You went on to record your album Off the Deep End, and tour with bands like We the Kings, All Time Low, Hey Monday, AFI, Sum 41, Cute Is What We Aim For, The Ready Set—so many bands that really epitomize an era of music in my life—before breaking up in 2010. What happened?

We had just finished a tour and were getting ready to record our follow-up album, but it just never happened. People were all over the place and eventually Andrew emailed us, like, “I’m sorry. I can’t do this anymore. I’m burnt out.”

It’s interesting to go back—I think we could have trusted ourselves a little more. I think a lot of us had really good and creative ideas that could have contributed to strengthening the band and the longevity of the band, but we all let go a bit and sort of thought, “Well, the label knows best. We’re just going to blindly follow what they say.” And it just didn’t work.

When you moved to Boston, you shifted gears and started the label Bob Records. What inspired that transition?

I’ve always loved DIY labels, starting with Asian Man Records back when I was 12 or 13. When I learned that that label was run out of Mike Park’s garage, the doors were blown open to me, like, “You can do anything yourself.” Up until that point I had been, like, “Yeah, I can book my own shows. I can make CDs for my band.” But I hadn’t thought about doing it with and for other bands. I never had any sort of vision of Bob Records being a full-time thing, it was just a good way to become initiated into a music community that was already so established.

What were some of the bands that you worked with?

The first two releases were a seven-inch and a cassette tape for a band called People in Cars. It was, like, prog rock and indie rock and metal-ly but also pop. Other local bands like Krill; Rye Pines; my own band, Rococo Bang; Gin War; Mohican..

When we first spoke you said something that stuck with me—that “the DIY ethic will never go out of style.” Why is it so important for people to put out music, even if it is in this small-scale, somewhat unpolished way?

A friend of mine who’s an author told me—and I think he got this from Stephen King—“When you finish something, it’s no longer yours. It belongs to the world.” Even if it’s a lo-fi home recording that you do on a whim—if it’s done, put it out there. There is going to be someone with whom it resonates. If you’re having fun then you’re achieving the ultimate goal.


At some point Bob Records transitioned to a mainly digital platform—tell me about that shift.

I had moved out of Boston and started digging through my collection of physical music. I was finding albums that weren’t anywhere online. I was, like, “I should digitize these.” So with the blessing of the artists I started putting them up for free download on my label’s Bandcamp page. Ten out of 10 times the artists were, like, “Yep. That’s totally cool. I can’t believe you still have that. I don’t know if anybody’s going to care.” But people do care. That’s the thing. I think a lot of artists are self-deprecating and they feel like once time has passed, or if they don’t get asked about it often enough, they think nobody cares. But that’s just not the case.

#### TASKS AND EXERCISES:
a: Output the interview passage from "It’s interesting to" up to and including "just didn’t work.", with nothing changed.
b: Return every line of the records word for word, leaving the pictures out of your answer.
The interview text and the records were taken from unrelated sources.

[Rows from a screen grounding dataset]

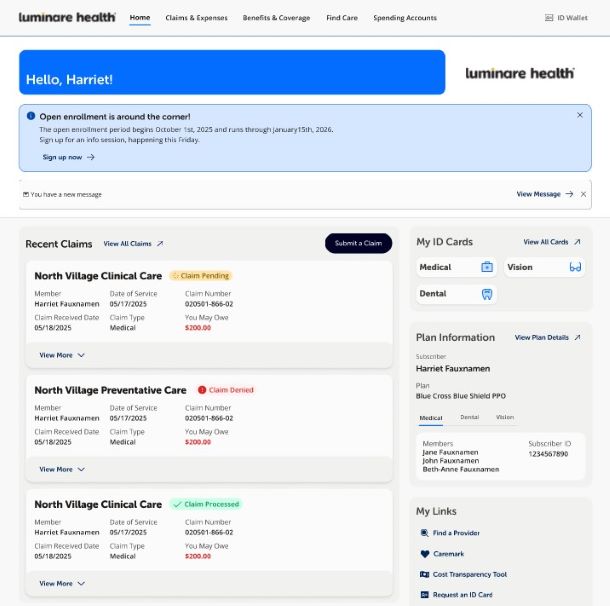Click the Caremark heart icon
The image size is (610, 606).
425,554
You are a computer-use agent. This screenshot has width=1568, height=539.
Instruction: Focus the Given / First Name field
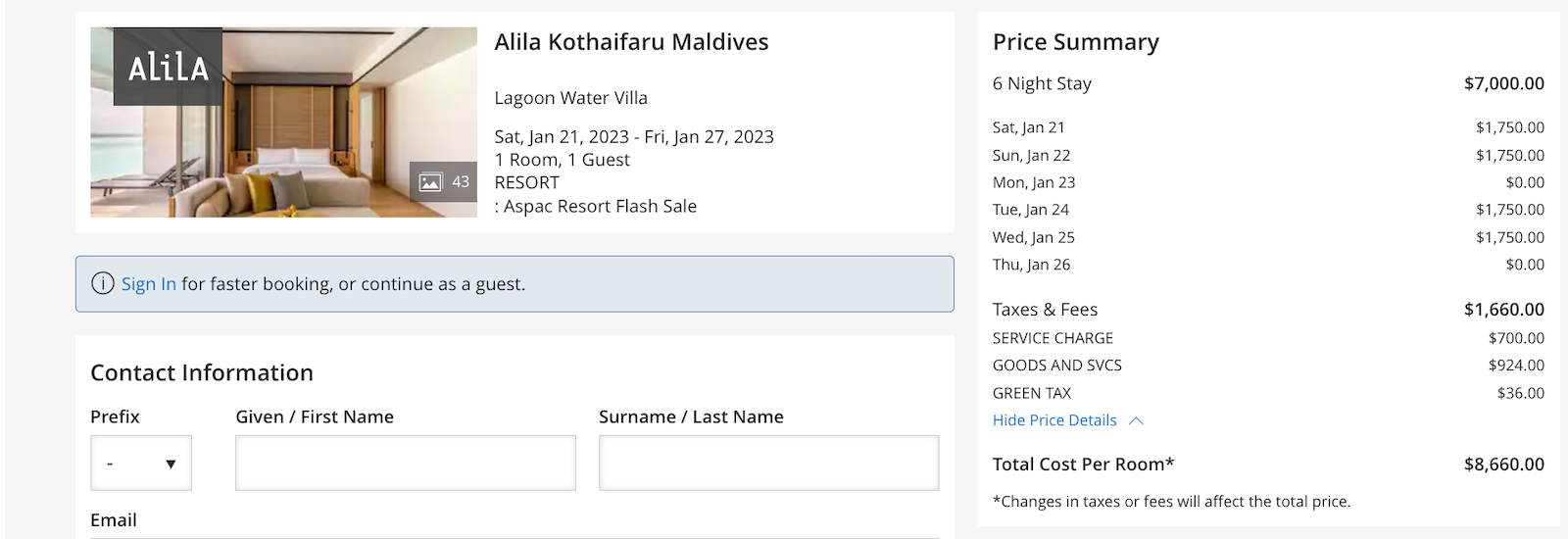(406, 463)
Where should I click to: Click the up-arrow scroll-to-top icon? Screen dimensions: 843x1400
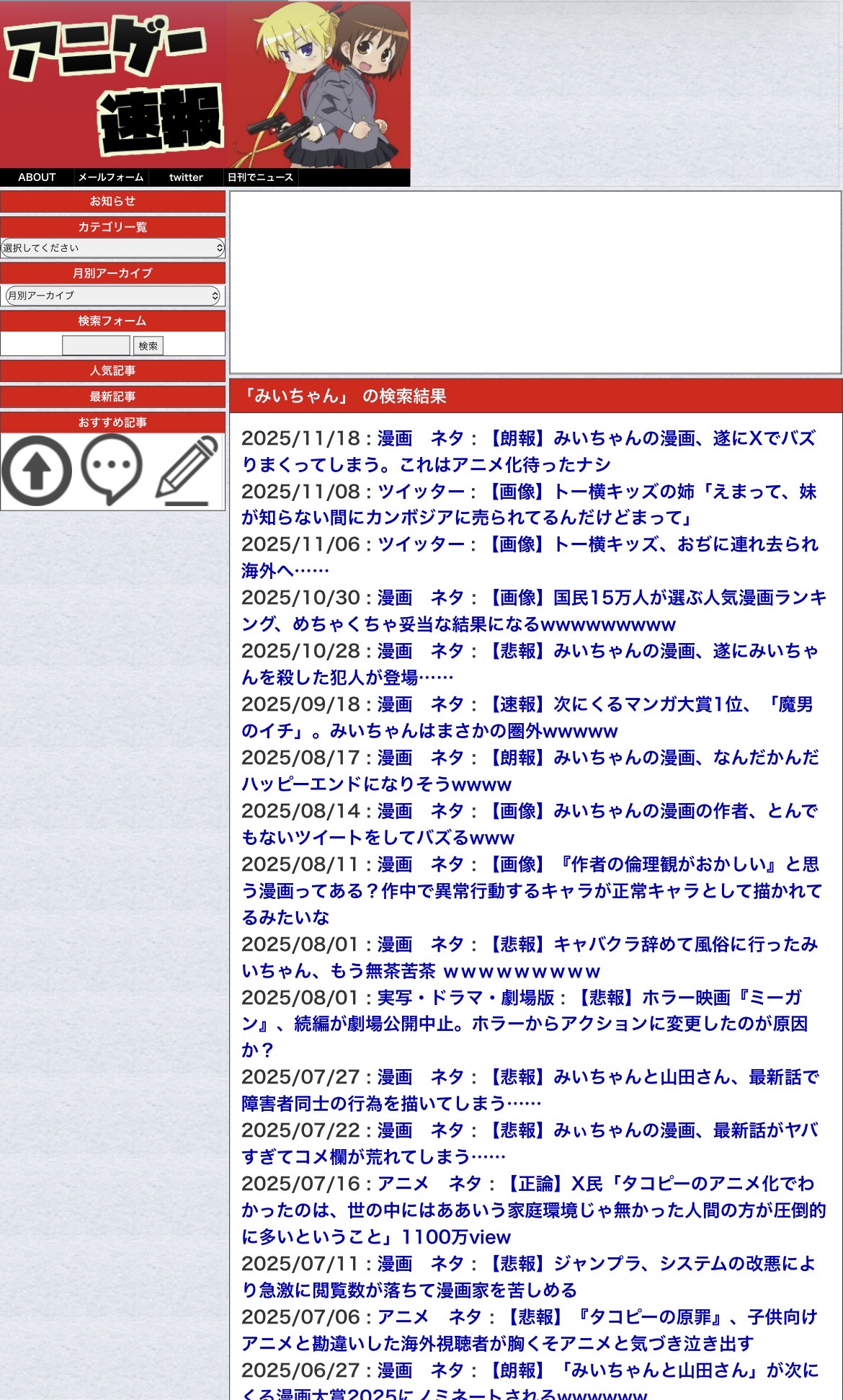click(x=37, y=471)
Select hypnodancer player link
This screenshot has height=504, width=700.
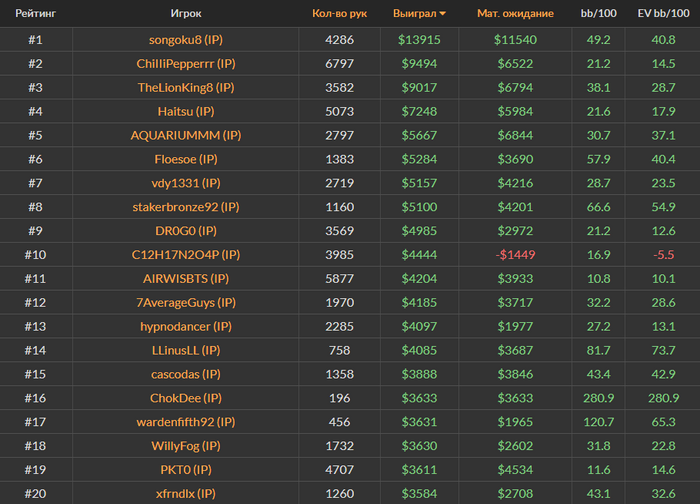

#### SOLVED PROBLEMS:
a:
It’s interesting to go back—I think we could have trusted ourselves a little more. I think a lot of us had really good and creative ideas that could have contributed to strengthening the band and the longevity of the band, but we all let go a bit and sort of thought, “Well, the label knows best. We’re just going to blindly follow what they say.” And it just didn’t work.

b:
Click the Caremark heart icon
The image size is (610, 606).
425,554
You are a computer-use agent. This screenshot has width=1568, height=539.
Instruction: Focus the Given / First Name field
(406, 463)
Where should I click to: Click the up-arrow scroll-to-top icon? Screen dimensions: 843x1400
click(x=37, y=471)
Select hypnodancer player link
This screenshot has height=504, width=700.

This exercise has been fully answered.